***** SOURCE DATA

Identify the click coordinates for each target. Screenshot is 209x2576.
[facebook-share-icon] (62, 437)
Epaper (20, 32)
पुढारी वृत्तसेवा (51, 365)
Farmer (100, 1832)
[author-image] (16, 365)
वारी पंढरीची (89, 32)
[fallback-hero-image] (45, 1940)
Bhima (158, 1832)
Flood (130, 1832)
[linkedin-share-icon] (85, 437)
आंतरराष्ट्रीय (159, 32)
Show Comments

**********

- [WORK TASK]
Set down exactly, and only, the lines from the one with "पुढारी वृत्तसेवा (51, 365)" to the final line of the data.

- [RESPONSE TO THIS EXERCISE]
पुढारी वृत्तसेवा (51, 365)
Farmer (100, 1832)
[author-image] (16, 365)
वारी पंढरीची (89, 32)
[fallback-hero-image] (45, 1940)
Bhima (158, 1832)
Flood (130, 1832)
[linkedin-share-icon] (85, 437)
आंतरराष्ट्रीय (159, 32)
Show Comments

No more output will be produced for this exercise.